The only explanation I would be able to think of is that the relationship I have seen between her and Dain for these past couple of months had been more than they had seemed to the blind eye. Maybe she married him and became High queen of Elfhame or he has a harem and she is part of it, but that second option wouldn't give her as much power as she has just shown us she has.

But thinking any further about this wasn't an option anymore as I felt Locke shift besides me. He took my hands in his as he stood up. I looked up at him confused as he was leaving me behind on this cold ground and I didn't even know why as I was too busy in my own thoughts to notice what was going on around me. But with the way Locke was smirking down at me I knew he wasn't up to any good. I glared at him as hard as I could in my still confused daze. But it was already too late as he had started to walk away from me already.

And it was then that I noticed him walking up to the bars keeping us locked in. And on the other side stood Jude together with, Cardan?

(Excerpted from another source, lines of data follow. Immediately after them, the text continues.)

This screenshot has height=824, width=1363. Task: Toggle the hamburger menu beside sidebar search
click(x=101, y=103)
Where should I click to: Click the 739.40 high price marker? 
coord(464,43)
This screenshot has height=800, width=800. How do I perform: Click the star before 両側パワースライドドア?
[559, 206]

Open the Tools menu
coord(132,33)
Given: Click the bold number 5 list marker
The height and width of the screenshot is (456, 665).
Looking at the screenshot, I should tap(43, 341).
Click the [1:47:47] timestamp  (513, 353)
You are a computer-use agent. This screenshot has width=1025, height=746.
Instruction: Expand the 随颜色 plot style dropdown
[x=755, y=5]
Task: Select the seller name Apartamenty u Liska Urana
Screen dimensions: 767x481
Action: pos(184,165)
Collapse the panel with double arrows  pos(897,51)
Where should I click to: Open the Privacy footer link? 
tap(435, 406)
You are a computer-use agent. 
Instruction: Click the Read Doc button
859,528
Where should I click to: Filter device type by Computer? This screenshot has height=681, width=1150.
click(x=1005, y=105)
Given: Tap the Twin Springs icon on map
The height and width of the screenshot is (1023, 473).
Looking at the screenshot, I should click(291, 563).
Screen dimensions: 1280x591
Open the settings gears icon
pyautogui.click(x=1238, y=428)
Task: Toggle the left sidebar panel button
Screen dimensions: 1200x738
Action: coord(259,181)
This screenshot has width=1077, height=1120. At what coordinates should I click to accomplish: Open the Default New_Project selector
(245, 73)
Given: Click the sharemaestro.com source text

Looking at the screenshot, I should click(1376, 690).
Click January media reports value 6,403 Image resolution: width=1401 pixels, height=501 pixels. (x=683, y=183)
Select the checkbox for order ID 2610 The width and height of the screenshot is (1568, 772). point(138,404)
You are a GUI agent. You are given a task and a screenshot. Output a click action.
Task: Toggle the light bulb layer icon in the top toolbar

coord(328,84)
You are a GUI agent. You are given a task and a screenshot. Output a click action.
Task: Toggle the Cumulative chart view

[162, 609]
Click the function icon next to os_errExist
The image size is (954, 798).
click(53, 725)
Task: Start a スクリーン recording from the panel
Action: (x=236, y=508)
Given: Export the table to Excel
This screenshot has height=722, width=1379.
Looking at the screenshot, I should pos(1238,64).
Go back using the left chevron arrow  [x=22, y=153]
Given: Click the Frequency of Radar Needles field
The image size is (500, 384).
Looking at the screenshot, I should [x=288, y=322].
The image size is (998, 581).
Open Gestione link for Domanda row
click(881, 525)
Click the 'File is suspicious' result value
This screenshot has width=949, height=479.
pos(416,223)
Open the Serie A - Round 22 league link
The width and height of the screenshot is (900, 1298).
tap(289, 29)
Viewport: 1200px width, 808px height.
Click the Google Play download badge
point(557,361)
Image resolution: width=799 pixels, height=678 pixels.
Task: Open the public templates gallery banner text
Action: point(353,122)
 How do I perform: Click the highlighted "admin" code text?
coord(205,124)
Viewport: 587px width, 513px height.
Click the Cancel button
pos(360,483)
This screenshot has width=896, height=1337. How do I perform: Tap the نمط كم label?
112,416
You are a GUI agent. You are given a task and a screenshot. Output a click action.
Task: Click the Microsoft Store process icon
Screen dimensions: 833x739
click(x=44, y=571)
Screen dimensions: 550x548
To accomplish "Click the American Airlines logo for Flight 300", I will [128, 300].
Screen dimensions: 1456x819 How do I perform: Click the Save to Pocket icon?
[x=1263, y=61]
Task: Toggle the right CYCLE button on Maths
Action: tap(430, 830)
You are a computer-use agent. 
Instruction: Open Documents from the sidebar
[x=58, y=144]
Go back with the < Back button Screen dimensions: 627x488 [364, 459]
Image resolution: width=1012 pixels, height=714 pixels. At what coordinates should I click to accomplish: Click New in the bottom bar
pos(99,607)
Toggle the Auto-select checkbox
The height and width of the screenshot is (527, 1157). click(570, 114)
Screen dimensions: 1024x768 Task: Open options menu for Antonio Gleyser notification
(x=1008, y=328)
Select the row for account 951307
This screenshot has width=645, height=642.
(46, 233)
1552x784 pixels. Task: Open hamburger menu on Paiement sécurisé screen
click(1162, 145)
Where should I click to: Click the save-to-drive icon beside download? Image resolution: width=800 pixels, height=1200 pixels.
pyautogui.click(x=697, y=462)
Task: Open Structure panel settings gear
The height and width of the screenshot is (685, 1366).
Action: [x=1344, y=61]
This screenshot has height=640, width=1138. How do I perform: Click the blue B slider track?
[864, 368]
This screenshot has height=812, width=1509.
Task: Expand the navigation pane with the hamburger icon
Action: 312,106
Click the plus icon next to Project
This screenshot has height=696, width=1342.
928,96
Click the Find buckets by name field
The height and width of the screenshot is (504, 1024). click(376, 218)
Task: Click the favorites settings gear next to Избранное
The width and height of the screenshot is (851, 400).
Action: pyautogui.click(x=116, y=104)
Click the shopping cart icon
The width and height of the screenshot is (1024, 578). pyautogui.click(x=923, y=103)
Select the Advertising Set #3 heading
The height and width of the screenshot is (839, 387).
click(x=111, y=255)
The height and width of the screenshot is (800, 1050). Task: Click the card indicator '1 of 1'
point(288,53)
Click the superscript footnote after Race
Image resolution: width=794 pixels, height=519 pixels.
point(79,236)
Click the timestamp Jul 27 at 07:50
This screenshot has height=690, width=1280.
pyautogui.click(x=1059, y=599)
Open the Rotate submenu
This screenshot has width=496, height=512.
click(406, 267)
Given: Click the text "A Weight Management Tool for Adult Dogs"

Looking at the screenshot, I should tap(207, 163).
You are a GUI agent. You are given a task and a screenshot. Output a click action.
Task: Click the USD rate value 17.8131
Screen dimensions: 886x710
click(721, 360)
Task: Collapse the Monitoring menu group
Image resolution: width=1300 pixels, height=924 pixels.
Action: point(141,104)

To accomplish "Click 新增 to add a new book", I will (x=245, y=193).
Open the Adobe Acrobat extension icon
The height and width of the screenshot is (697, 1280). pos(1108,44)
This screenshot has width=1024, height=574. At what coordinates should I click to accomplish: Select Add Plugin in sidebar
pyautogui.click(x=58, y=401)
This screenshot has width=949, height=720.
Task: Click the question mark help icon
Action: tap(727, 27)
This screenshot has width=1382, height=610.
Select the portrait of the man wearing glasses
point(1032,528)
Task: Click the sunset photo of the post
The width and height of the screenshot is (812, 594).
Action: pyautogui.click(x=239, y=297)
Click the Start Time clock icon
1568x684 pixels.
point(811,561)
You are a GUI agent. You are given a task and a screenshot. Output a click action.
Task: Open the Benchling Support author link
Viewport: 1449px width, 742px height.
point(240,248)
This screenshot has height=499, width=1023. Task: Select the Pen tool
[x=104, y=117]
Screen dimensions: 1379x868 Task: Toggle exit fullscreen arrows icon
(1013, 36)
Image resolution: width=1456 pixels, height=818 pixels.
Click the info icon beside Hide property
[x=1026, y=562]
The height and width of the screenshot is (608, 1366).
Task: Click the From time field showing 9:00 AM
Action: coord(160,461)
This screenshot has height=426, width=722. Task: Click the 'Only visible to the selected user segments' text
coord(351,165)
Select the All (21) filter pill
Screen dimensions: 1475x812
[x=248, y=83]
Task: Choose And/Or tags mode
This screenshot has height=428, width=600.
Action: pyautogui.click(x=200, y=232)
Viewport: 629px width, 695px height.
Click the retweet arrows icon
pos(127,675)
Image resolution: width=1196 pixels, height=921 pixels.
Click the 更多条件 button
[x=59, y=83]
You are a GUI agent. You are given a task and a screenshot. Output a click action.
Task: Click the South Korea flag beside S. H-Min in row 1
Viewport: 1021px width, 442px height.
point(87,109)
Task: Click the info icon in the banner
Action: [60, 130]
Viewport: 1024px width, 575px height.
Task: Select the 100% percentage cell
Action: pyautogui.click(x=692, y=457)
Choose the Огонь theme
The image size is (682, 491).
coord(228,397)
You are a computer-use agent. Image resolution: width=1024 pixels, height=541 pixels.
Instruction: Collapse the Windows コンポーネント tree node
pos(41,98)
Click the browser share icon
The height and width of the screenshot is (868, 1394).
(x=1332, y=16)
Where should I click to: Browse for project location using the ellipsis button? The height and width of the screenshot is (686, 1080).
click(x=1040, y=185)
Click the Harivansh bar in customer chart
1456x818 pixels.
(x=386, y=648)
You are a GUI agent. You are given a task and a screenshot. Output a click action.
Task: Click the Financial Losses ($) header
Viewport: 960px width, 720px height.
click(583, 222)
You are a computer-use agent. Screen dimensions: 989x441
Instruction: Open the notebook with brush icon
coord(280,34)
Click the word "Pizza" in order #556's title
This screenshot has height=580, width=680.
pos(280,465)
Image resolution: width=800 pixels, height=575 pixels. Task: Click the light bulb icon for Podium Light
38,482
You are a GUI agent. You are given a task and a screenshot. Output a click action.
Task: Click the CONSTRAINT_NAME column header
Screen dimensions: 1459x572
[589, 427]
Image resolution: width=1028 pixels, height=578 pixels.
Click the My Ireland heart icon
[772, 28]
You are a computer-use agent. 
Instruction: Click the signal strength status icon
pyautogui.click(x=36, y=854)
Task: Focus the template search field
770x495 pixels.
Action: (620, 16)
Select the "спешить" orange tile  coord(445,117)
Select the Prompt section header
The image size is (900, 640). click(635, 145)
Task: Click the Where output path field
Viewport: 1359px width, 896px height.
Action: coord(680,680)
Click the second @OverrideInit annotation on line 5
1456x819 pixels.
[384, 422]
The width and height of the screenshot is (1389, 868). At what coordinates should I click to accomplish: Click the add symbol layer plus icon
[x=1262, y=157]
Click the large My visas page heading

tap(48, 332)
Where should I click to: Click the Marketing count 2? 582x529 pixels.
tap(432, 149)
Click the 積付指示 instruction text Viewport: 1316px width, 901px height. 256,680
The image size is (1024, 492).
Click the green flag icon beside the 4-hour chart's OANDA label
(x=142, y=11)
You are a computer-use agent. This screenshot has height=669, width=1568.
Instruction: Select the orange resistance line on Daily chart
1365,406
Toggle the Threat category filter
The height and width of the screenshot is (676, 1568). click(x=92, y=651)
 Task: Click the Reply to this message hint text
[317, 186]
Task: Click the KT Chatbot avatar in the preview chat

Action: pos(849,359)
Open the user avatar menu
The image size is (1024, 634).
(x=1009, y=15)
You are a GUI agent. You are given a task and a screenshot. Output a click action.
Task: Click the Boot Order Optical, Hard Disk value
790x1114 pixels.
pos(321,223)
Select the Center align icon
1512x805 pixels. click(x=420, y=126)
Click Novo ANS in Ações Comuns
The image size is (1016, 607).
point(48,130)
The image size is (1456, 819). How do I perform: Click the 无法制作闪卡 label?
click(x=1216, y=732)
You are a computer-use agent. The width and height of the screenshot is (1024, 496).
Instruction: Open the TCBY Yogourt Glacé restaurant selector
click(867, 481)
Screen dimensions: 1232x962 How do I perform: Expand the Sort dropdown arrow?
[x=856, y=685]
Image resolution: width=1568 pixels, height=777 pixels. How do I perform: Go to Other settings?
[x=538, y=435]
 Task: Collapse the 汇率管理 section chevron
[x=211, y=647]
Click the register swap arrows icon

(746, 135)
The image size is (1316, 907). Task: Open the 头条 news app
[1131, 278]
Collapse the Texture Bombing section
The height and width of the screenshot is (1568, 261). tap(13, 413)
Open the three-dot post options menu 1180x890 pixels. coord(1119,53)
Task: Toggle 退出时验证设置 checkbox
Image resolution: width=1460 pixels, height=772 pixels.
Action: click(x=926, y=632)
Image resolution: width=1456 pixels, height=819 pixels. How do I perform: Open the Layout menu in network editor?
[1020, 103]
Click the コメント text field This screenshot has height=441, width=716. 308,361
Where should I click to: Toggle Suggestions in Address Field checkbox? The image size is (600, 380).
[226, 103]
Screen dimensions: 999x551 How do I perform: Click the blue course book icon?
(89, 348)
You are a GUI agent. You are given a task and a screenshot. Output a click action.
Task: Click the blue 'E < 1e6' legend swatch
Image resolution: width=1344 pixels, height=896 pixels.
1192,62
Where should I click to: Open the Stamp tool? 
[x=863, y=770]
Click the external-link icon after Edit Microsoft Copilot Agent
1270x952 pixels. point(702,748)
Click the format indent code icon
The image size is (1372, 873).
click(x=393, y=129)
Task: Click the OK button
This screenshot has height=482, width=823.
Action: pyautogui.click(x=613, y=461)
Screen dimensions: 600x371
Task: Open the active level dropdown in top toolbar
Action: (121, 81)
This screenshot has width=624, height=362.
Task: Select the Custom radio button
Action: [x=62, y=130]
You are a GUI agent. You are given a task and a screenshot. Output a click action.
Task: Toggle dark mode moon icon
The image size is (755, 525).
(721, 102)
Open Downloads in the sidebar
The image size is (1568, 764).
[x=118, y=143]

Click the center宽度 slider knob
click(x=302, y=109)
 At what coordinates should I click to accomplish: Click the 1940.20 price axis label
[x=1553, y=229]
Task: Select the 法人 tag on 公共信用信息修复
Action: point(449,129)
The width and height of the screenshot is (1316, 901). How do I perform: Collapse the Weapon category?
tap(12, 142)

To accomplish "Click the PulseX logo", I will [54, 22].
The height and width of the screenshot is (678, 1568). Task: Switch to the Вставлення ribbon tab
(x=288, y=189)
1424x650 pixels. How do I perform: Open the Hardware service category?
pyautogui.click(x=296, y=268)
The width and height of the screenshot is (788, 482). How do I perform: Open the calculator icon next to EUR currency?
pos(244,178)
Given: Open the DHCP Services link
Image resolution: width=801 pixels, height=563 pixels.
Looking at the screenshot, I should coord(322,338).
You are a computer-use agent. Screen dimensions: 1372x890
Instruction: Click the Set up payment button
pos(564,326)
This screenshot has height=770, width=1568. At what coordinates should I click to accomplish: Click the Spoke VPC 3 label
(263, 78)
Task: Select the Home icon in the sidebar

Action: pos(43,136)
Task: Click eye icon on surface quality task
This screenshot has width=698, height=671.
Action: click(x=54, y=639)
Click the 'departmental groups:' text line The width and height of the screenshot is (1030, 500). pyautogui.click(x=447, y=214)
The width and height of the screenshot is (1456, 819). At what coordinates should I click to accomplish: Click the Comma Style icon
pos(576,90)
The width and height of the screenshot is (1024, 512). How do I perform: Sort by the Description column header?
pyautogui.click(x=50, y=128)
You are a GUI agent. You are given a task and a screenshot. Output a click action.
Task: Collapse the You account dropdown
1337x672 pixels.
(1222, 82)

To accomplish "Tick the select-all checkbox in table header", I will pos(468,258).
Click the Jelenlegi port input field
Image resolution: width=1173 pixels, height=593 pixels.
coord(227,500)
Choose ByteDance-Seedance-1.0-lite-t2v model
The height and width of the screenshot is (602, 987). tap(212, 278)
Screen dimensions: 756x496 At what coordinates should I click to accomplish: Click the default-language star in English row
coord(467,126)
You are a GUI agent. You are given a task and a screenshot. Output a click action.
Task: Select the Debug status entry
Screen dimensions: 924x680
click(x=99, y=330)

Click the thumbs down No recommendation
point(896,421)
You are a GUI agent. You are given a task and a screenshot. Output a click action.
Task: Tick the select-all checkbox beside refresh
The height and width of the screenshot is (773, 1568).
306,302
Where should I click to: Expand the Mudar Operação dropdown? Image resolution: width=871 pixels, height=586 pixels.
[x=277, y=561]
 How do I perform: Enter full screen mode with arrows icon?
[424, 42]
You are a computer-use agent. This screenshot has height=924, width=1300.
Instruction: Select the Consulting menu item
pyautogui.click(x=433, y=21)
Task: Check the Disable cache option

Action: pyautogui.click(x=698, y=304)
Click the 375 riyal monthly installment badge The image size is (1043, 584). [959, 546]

"Well done gentleman. Beautiful performance, but even though I love drama as you all may know it would like to go back to our 'own time' where a party is happening right now and I wouldn't like to miss it. I mean you know how much I love them don't you Cardan?" Locke spoke, clapping as he went, walking over to stand himself in front of the pair.

I didn't know what he meant by 'own time' and I knew that if I would start thinking about those two words I would eventually get a headache which I wasn't in the mood for.

"Yes I know." I heard Cardan answer Locke with a light growl in his voice. I didn't know what was happening, but I would have been a fool if I wouldn't have noticed the tension between those old friends.

Only Locke was brave enough to break it when he spoke again. "Well if you indeed know how much I love parties -which you just admitted to- then I'd like to know how my future self reacted to your little wedding, I mean that most have been shocking to everyone. Because we all knew how much you despised each other, I mean you almost drowned her..."

At those words my breath was caught inside my throat. Jude and Cardan... Married and expecting a child together. It sounded like something that would come straight out of one of those horror movies Vivi has told me about.

"You know. I have wondered that myself for quite some time now," After everything my thoughts have gone through today, this sentence made the least sense out of all of them. And every word that came after this made even less sense then the one before it.

"Oh have you now really?" Locke had answered, like he had read my mind and the need for an explanation beneath it.

"Yes indeed I have. I mean he was killed by his own wife who was already carrying his babe which he didn't yet know about... And do you know what was the most pathetic thing in that story? He was killed by one single letter opener to his throat..."

At those words I couldn't help, but let out some sort of cry filled with agony.